Given exercise
Repeat word for word the part of the text on What If…? that begins with "A.C. Bradley and Matthew Chauncey at" and runs through "of being destroyed.".
━━━ Provided text
What If…? is a lighter take on the MCU, placing familiar characters in new realities, and exploring all their alternate selves throughout Marvel’s multiverse.

“Part of the fun [of this show] is that we have all of the toys that the MCU has to offer, but none of the responsibility of having to fit exactly into this larger narrative,” Chauncey said. “The challenge is that we only have 22 minutes to tell these stories, but the hope is that unlike some of the live action movies that deal with multiverse stuff, What If…? is the show where you actually get to live in these alternate realities for a whole story.”

A.C. Bradley and Matthew Chauncey at a Q&A for What If...? season 2.
A.C. Bradley and Matthew Chauncey. (Alberto E. Rodriguez/Getty Images for Disney)

Marvel’s Multiverse Saga, which began with 2020’s WandaVision and is slated to end with Avengers: Secret Wars, explores all the different realities that exist within the multiverse. Along with the standalone stories in Marvel’s films and Disney+ shows, the Multiverse Saga also contains an overarching storyline in which the multiverse’s infinite timelines are in danger of being destroyed.

Chauncey went on to explain how What If…? aims to flesh out the multiverse. “Hopefully [the show is] filling in that larger canvas,” he said, “and kind of creating the stakes of the multiverse for those live action movies, because I think sometimes when you’re dealing with the multiverse, you’re like, ‘oh, there’s an infinite number of Peggy Carters. What does it matter if you lose one?’ But I think hopefully our show is making you invest in all these worlds and all of these characters, so that everything in this multiverse really does matter.”
━━━━━━
━━━ Given information
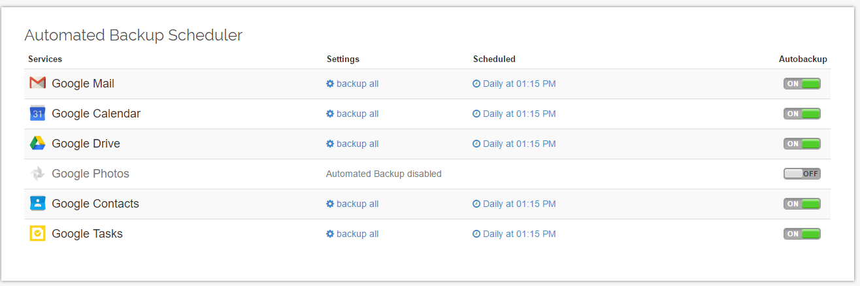Enable autobackup for Google Photos

(x=802, y=174)
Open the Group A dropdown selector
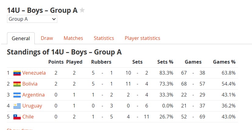This screenshot has height=130, width=252. 32,19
━━━━━━
Response
A.C. Bradley and Matthew Chauncey at a Q&A for What If...? season 2.
A.C. Bradley and Matthew Chauncey. (Alberto E. Rodriguez/Getty Images for Disney)

Marvel’s Multiverse Saga, which began with 2020’s WandaVision and is slated to end with Avengers: Secret Wars, explores all the different realities that exist within the multiverse. Along with the standalone stories in Marvel’s films and Disney+ shows, the Multiverse Saga also contains an overarching storyline in which the multiverse’s infinite timelines are in danger of being destroyed.